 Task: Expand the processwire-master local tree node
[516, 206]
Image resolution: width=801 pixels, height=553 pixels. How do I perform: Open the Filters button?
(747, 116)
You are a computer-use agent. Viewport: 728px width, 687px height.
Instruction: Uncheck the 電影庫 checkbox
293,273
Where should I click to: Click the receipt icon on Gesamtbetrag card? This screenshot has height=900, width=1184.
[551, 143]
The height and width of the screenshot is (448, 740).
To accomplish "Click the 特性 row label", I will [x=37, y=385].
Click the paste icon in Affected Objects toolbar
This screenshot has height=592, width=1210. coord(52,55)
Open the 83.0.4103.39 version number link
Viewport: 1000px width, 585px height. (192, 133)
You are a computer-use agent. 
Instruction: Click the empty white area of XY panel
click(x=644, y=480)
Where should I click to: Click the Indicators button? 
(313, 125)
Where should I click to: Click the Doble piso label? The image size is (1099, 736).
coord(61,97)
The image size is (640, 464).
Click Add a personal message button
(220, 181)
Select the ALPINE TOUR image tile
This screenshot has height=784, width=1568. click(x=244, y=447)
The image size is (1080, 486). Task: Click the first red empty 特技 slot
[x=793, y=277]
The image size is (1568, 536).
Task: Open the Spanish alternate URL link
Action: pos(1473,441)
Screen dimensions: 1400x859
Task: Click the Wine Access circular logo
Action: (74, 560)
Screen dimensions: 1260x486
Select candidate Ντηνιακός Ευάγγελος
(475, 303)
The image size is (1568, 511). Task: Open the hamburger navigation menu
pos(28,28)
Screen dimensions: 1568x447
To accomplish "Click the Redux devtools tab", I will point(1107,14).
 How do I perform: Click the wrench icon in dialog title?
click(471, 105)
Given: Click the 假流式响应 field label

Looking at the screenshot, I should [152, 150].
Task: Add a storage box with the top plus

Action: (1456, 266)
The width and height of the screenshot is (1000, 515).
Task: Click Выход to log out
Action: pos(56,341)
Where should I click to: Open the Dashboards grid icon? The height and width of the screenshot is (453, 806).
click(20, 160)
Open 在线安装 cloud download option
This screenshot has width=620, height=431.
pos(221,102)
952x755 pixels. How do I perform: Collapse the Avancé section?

Task to complete:
Every record in the listing above is to be copied exactly.

Finished exercise:
 Task: Expand the processwire-master local tree node
[516, 206]
Image resolution: width=801 pixels, height=553 pixels. How do I perform: Open the Filters button?
(747, 116)
You are a computer-use agent. Viewport: 728px width, 687px height.
Instruction: Uncheck the 電影庫 checkbox
293,273
Where should I click to: Click the receipt icon on Gesamtbetrag card? This screenshot has height=900, width=1184.
[551, 143]
The height and width of the screenshot is (448, 740).
To accomplish "Click the 特性 row label", I will [x=37, y=385].
Click the paste icon in Affected Objects toolbar
This screenshot has height=592, width=1210. coord(52,55)
Open the 83.0.4103.39 version number link
Viewport: 1000px width, 585px height. (192, 133)
You are a computer-use agent. 
Instruction: Click the empty white area of XY panel
click(x=644, y=480)
Where should I click to: Click the Indicators button? 
(313, 125)
Where should I click to: Click the Doble piso label? The image size is (1099, 736).
coord(61,97)
The image size is (640, 464).
Click Add a personal message button
(220, 181)
Select the ALPINE TOUR image tile
This screenshot has height=784, width=1568. click(x=244, y=447)
The image size is (1080, 486). Task: Click the first red empty 特技 slot
[x=793, y=277]
The image size is (1568, 536).
Task: Open the Spanish alternate URL link
Action: pos(1473,441)
Screen dimensions: 1400x859
Task: Click the Wine Access circular logo
Action: (74, 560)
Screen dimensions: 1260x486
Select candidate Ντηνιακός Ευάγγελος
(475, 303)
The image size is (1568, 511). Task: Open the hamburger navigation menu
pos(28,28)
Screen dimensions: 1568x447
To accomplish "Click the Redux devtools tab", I will point(1107,14).
 How do I perform: Click the wrench icon in dialog title?
click(471, 105)
Given: Click the 假流式响应 field label

Looking at the screenshot, I should [152, 150].
Task: Add a storage box with the top plus

Action: (1456, 266)
The width and height of the screenshot is (1000, 515).
Task: Click Выход to log out
Action: pos(56,341)
Where should I click to: Open the Dashboards grid icon? The height and width of the screenshot is (453, 806).
click(20, 160)
Open 在线安装 cloud download option
This screenshot has width=620, height=431.
pos(221,102)
952x755 pixels. How do I perform: Collapse the Avancé section?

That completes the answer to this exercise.